Work to complete
Copy out the items below, substituting "How do I carry out" for every occurrence of "How do I perform" and leaving all other text unchanged.

** begin **

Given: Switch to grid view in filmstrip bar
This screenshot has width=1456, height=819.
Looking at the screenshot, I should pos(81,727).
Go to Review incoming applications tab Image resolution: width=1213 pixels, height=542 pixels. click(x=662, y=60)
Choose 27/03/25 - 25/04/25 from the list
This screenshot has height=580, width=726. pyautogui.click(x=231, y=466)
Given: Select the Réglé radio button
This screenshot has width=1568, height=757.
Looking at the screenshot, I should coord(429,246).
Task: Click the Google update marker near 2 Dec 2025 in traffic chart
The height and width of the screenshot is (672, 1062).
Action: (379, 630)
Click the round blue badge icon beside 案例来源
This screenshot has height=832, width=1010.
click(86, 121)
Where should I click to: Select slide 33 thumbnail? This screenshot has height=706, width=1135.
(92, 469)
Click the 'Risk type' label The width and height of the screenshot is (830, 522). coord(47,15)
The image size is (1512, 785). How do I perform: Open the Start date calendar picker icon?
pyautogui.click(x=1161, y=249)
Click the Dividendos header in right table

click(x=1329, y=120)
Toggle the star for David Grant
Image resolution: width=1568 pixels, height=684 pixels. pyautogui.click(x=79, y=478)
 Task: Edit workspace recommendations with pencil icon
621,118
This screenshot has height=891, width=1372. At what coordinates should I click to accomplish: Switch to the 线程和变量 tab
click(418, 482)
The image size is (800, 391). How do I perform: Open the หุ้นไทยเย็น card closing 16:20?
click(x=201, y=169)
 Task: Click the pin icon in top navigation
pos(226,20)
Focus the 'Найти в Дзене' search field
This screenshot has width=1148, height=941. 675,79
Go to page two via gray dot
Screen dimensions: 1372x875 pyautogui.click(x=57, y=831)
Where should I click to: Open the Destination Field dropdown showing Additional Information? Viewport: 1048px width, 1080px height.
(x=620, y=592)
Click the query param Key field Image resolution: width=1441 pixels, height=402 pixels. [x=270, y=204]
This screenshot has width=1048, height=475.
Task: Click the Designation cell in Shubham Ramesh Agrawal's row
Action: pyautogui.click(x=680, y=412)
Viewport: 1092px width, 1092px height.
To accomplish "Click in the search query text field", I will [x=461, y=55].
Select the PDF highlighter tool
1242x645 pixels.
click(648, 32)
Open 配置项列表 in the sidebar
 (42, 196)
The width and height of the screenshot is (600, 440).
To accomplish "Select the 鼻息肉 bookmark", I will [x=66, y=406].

** end **

Answer for this exercise
Given: Switch to grid view in filmstrip bar
This screenshot has width=1456, height=819.
Looking at the screenshot, I should pos(81,727).
Go to Review incoming applications tab Image resolution: width=1213 pixels, height=542 pixels. click(x=662, y=60)
Choose 27/03/25 - 25/04/25 from the list
This screenshot has height=580, width=726. pyautogui.click(x=231, y=466)
Given: Select the Réglé radio button
This screenshot has width=1568, height=757.
Looking at the screenshot, I should coord(429,246).
Task: Click the Google update marker near 2 Dec 2025 in traffic chart
The height and width of the screenshot is (672, 1062).
Action: (379, 630)
Click the round blue badge icon beside 案例来源
This screenshot has height=832, width=1010.
click(86, 121)
Where should I click to: Select slide 33 thumbnail? This screenshot has height=706, width=1135.
(92, 469)
Click the 'Risk type' label The width and height of the screenshot is (830, 522). coord(47,15)
The image size is (1512, 785). How do I carry out: Open the Start date calendar picker icon?
pyautogui.click(x=1161, y=249)
Click the Dividendos header in right table

click(x=1329, y=120)
Toggle the star for David Grant
Image resolution: width=1568 pixels, height=684 pixels. pyautogui.click(x=79, y=478)
 Task: Edit workspace recommendations with pencil icon
621,118
This screenshot has height=891, width=1372. At what coordinates should I click to accomplish: Switch to the 线程和变量 tab
click(418, 482)
The image size is (800, 391). How do I carry out: Open the หุ้นไทยเย็น card closing 16:20?
click(x=201, y=169)
 Task: Click the pin icon in top navigation
pos(226,20)
Focus the 'Найти в Дзене' search field
This screenshot has width=1148, height=941. 675,79
Go to page two via gray dot
Screen dimensions: 1372x875 pyautogui.click(x=57, y=831)
Where should I click to: Open the Destination Field dropdown showing Additional Information? Viewport: 1048px width, 1080px height.
(x=620, y=592)
Click the query param Key field Image resolution: width=1441 pixels, height=402 pixels. [x=270, y=204]
This screenshot has width=1048, height=475.
Task: Click the Designation cell in Shubham Ramesh Agrawal's row
Action: pyautogui.click(x=680, y=412)
Viewport: 1092px width, 1092px height.
To accomplish "Click in the search query text field", I will [x=461, y=55].
Select the PDF highlighter tool
1242x645 pixels.
click(648, 32)
Open 配置项列表 in the sidebar
 (42, 196)
The width and height of the screenshot is (600, 440).
To accomplish "Select the 鼻息肉 bookmark", I will [x=66, y=406].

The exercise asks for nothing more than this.